There were also a ton of food vendors and food trucks, because of course. This is Seattle.

One woman was selling succulents, and although I see these every day at work I couldn’t help but be drawn to her unique potting methods. It looked as though she had basically gone to Goodwill and picked out every container she could find, then arranged beautiful collections of plants and stones inside! They were so creative, deliciously lovely in a quirky way.

She’d also planted a bunch of mini ones in wine corks, which I also thought was a fabulous idea

My favorite was this little guy exploding out of what was once a milk steaming jug, which I ended up taking home and is now sitting on my desk in a sheaf of sunlight as I type.

Now that spring is finally here, there were a million flowers bursting out from under one tent- mostly tulips but some other varieties as well. Right next to them was this tiny table covered with candles. but not just any candles…

Inspired by Alice in Wonderland, these candles were made from hot wax poured into vintage tea cups!

It seems Fremont and I might share an affection for things placed in unusual containers.

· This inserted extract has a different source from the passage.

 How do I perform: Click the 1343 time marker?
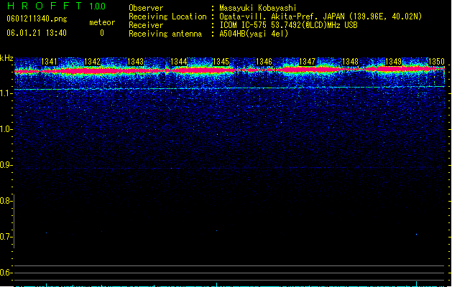135,62
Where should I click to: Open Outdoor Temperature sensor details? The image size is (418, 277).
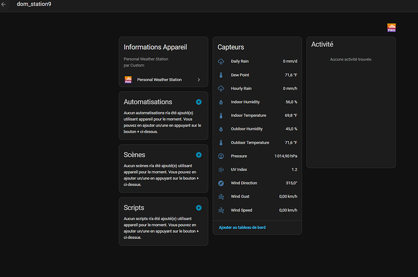257,142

In addition to the length of street we walked down, there’s a whole giant vintage/antique garage sale thing that happens in a parking garage off the side of the street. We only popped in for a second, but there was such an array of items! Ornate, gilded antique mirrors; records; your grandpa’s unfortunate mustard sweater in 20 different styles; great deals on Smartwool socks- unfortunately they’d already sold out of the small women’s running socks… There were paintings and light bulbs and wacky shoes, handbags and more crystals/fossilized things, jewelry and bizarre hats, old wardrobes and goodness-knows what else.

Overall, it was exactly as one would expect a market in Fremont to be. Wonderful, weird, artistic and tons of fun!